* _TO DO_:
- 1) Do these statements agree with the text on Arsham? Answer yes or no for each, and quote the deciding words of the text. (a) Arsham founded Snarkitecture on his own in 2007. (b) Future Relic consists of nine short films. (c) Arsham set up Films of the Future in 2014.
- 2) How would you put this sentence from the text on Arsham into Spanish: "Arsham's most recent film series entitled Hourglass is a trio of films created in collaboration with Adidas."?

* _TEXT SHOWN_:
-----

Soon thereafter Arsham was invited to create stage design and tour with choreographer Merce Cunningham's Dance Company leading to ongoing stage design practice and a sustained collaboration with choreographer and former Cunningham dancer, Jonah Bokaer.

Arsham founded Snarkitecture with Alex Mustonen in 2007. The architecture collaboration has included work with fashion brands, interior and architectural design, and a complete line of functional design objects.

In 2014 Arsham established a film company called Films of the Future. This production company synthesizes all of Arsham's creative output over the previous decade, creating a visual setting in which his otherworldly and futuristic artwork might exist. His debut series, Future Relic, consists of nine short films which depict a future civilization before and after Earth undergoes major ecological changes. The series also includes sculptures of petrified twentieth-century media artifacts constructed to look like artifacts decaying from obsolescence.

Arsham's most recent film series entitled Hourglass is a trio of films created in collaboration with Adidas. The trilogy follows an autobiographical story of Daniel in the past, present, and future as he travels through time wearing Adidas Originals X Daniel Arsham collaborative sneakers.

-----

Dataset records
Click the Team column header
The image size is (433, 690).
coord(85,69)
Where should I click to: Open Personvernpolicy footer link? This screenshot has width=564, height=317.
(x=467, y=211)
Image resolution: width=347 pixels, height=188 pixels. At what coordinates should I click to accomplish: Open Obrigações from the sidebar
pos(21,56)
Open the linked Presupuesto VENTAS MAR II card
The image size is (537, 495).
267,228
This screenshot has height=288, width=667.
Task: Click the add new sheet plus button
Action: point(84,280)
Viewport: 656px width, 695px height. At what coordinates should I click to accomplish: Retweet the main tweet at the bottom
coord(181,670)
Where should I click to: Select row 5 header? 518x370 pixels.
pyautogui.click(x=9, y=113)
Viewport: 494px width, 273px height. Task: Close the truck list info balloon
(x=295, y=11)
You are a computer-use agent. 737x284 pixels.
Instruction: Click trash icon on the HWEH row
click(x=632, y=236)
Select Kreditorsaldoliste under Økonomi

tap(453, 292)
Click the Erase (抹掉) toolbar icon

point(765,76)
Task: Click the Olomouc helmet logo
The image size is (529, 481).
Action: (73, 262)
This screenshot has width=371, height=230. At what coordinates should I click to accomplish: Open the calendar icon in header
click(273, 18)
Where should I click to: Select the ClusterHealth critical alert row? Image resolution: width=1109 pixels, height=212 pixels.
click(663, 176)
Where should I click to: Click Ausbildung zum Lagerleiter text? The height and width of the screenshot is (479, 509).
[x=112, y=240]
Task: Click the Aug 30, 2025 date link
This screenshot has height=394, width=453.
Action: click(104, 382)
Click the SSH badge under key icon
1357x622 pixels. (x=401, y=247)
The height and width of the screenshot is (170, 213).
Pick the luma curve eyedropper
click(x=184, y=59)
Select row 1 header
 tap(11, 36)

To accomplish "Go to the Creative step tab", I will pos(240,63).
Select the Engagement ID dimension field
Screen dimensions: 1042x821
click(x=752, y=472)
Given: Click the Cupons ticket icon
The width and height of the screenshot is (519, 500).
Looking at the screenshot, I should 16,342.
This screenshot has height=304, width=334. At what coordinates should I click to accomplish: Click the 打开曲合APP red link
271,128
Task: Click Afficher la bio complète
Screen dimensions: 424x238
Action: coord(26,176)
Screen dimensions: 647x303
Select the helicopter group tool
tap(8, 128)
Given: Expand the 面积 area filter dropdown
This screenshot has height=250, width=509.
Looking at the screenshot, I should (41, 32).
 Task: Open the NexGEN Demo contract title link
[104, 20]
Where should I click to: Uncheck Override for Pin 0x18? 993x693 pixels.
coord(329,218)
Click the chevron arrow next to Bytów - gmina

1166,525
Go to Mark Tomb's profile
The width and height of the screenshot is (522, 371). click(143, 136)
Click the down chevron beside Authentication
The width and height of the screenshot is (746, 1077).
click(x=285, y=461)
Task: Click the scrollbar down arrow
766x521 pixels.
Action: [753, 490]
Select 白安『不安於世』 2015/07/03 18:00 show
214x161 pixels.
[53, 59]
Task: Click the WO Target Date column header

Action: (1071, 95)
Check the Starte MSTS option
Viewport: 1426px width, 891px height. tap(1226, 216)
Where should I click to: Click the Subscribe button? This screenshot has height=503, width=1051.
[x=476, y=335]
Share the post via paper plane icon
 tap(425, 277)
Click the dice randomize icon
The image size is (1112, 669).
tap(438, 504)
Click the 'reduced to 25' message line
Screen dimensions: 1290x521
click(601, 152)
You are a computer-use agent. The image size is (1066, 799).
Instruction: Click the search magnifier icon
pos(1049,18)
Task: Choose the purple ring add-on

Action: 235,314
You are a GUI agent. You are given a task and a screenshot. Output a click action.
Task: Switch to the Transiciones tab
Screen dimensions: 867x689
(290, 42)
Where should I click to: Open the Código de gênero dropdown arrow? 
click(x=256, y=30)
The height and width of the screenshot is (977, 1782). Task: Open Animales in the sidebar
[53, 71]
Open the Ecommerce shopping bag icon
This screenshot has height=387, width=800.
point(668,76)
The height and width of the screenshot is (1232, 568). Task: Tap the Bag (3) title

-----

* _ANSWER SECTION_:
- 1)
(a) No: "Arsham founded Snarkitecture with Alex Mustonen in 2007."
(b) Yes: "His debut series, Future Relic, consists of nine short films"
(c) Yes: "In 2014 Arsham established a film company called Films of the Future."

- 2) La serie de películas más reciente de Arsham, titulada Hourglass, es un trío de películas creadas en colaboración con Adidas.